HELE GORDEN, ik overdrijf niet, hele gorden kunstenaars steken De Plas over om — al is het maar één keer — door te dringen tot… Om vervolgens tegemoet te komen aan de verwachtingen van de smaakmakers uit het Centrum der Centra, het Meccum der Mecca, de Stad der Steden, de plek waar men maar zijn vinger in de lucht moet steken of er hangt een taxi aan. Naar New York! Zegt het lied van de sympathieke gangster Frank Sinatra niet dat wanneer je het dáár maakt, je het overal kunt maken? En dat doen ze dan ook, die kunstenaars, ze gaan aan de slag en maken hier dingen die daar ook gemaakt worden. Met alles erop en eraan.

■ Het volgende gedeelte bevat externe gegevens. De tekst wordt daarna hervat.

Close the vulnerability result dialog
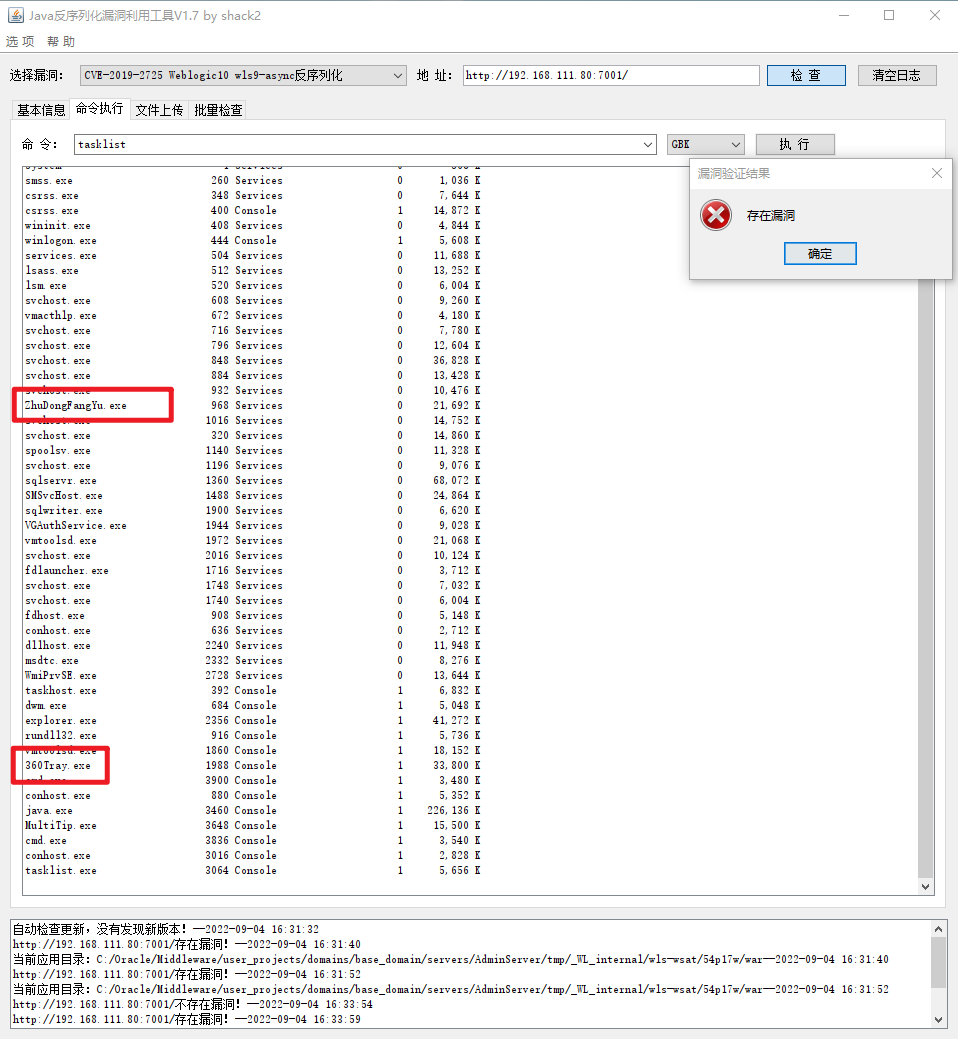 pos(936,173)

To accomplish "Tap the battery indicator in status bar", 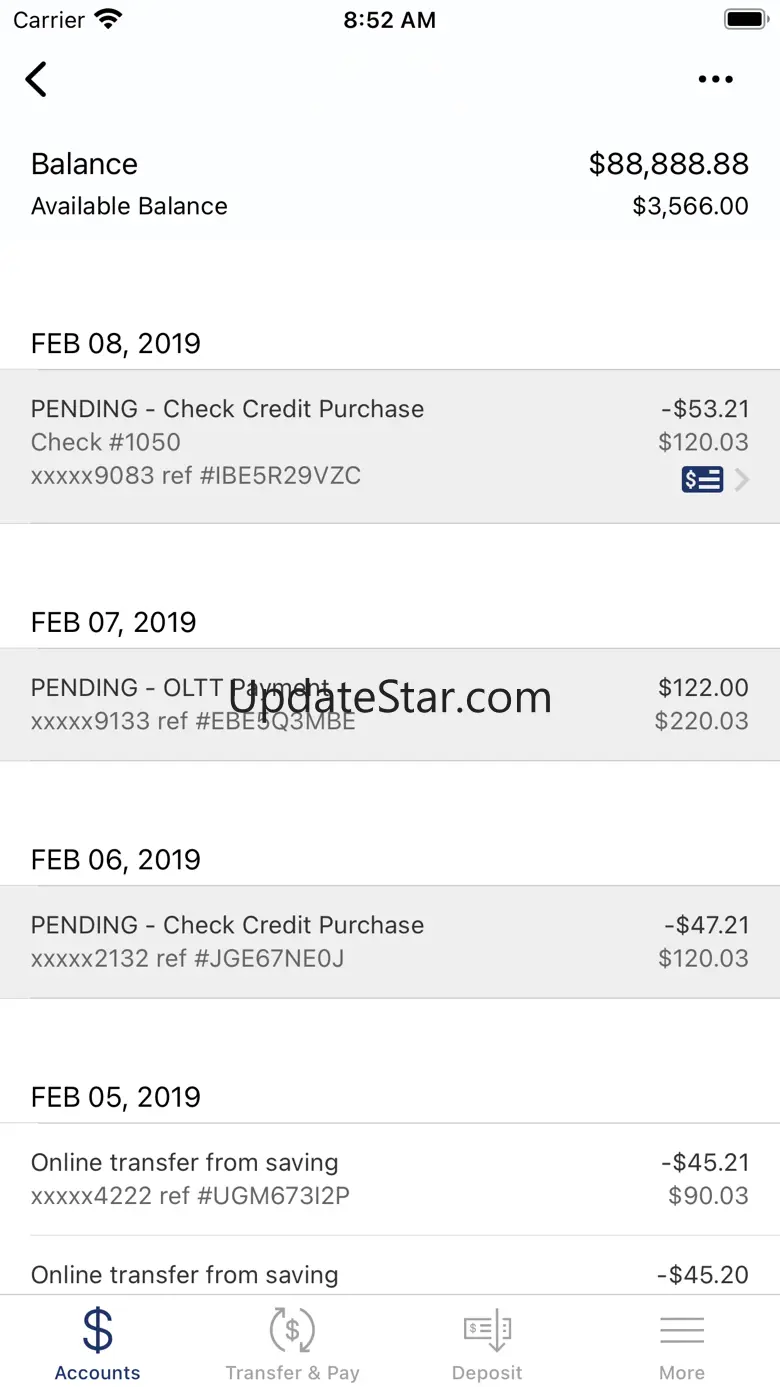I will tap(745, 19).
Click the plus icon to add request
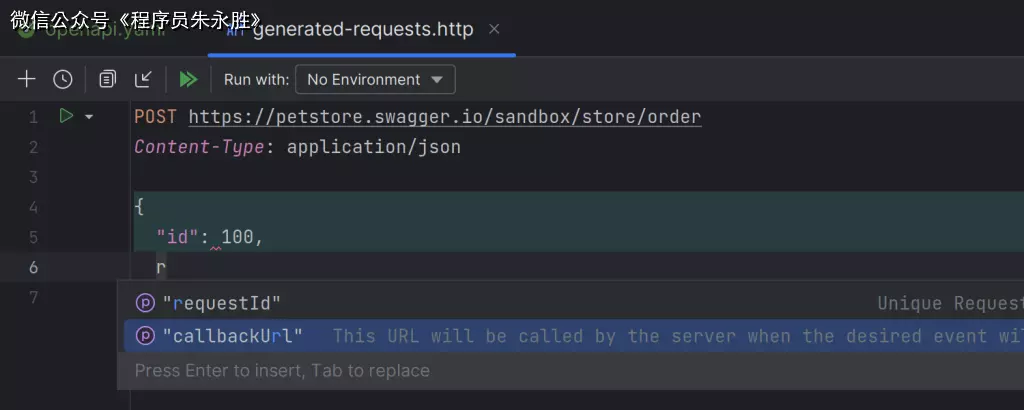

New Yorkse kunstenaars weten wel beter. Over dat andere Amerikaanse centrum zegt de sympathieke kinderverkrachter Woody Allen bijvoorbeeld: ‘Het is een schande dat Hollywood op zoveel schermen in de hele wereld te zien is. Er blijft geen enkele ruimte over voor de artistieke of experimentele film. Er moet plaats zijn voor beide, zowel voor de populaire film als voor de meer ambitieuze. Er is een tijd geweest dat bijvoorbeeld de Franse filmmakers met hun film naar de VS kwamen; we wisten dat en we gingen ernaar kijken. Dat was erg verrijkend. Nu is er geen plaats meer voor hen. Het is waar, de hele wereld kopieert de VS, het slechtste van de VS. Ik ben verbijsterd als ik de Mc Donalds zie in Parijs, als ik op jullie schermen de meest banale uitingen van onze “televisiecultuur” zie. Het is schokkend om vast te stellen dat we alleen maar dát uitvoeren.’ En hij vervolgt, ‘Ik zou het een compliment vinden als men mij als een Europese cineast zou beschouwen. De cineasten waar ik het meeste bewondering voor heb, waar ik me het meeste mee verwant voel zijn Europeanen. Ik zou er erg fier op zijn als ik een Europeaan was, alsof dan een utopie gerealiseerd zou zijn. Een goede Amerikaanse film doet me denken aan een lekker dessert. Terwijl een goede Europese film meer op een volledige maaltijd lijkt, die ook voedzaam is. Volgens mij is dat de bedoeling. Ik verkies het op Bergman, Bunuel of Fellini te lijken te mislukken, dan succes te hebben op de populaire markt.’ (1) Een man naar mijn hart dus, die Woody, iemand die me het alibi geeft om niet naar New York te gaan, die me integendeel een goede reden geeft om hier bij mijn vuurtoren te blijven en gewoon te doen wat ik graag doe. 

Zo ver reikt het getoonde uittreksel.